Despite impressive product performance gains, the leading lead-acid battery manufacturers like Enersys (ENS), Exide Technologies (XIDE) and C&D Technologies (CHP), along with advanced technology developers like Axion Power (AXPW.OB), trade at a fraction of the valuations for their riskier cousins. Over the next few quarters the valuation disparities will become painfully obvious as growth rates the lead-acid sector soar while the lithium-ion sector stagnates.

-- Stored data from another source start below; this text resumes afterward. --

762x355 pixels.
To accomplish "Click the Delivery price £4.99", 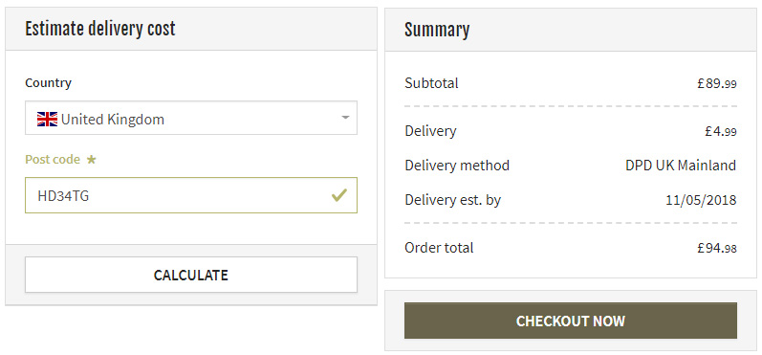I will tap(721, 131).
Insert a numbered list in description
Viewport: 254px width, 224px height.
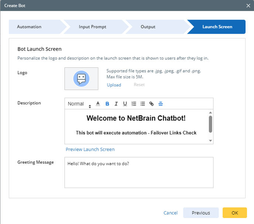[134, 104]
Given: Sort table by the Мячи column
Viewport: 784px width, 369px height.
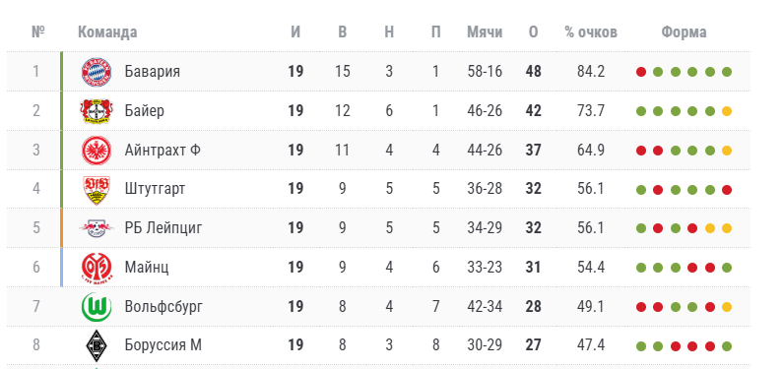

Like many observers, I believe these turbulent times are the dawn of the Age of Cleantech, the sixth industrial revolution. I also put a lot of stock in Ray Kurzweil's theory that "we won't experience 100 years of progress in the 21st century—it will be more like 20,000 years of progress." Notwithstanding a firm conviction that we're entering a new age, I'm painfully aware that technology alone cannot change resource production constraints, it cannot change population growth, it cannot change the human desire for something better and it cannot change the laws of chemistry. Unfortunately, investors who believe that Moore's Law and the other rules we learned during the IT revolution apply to cleantech are in for a very rude awakening.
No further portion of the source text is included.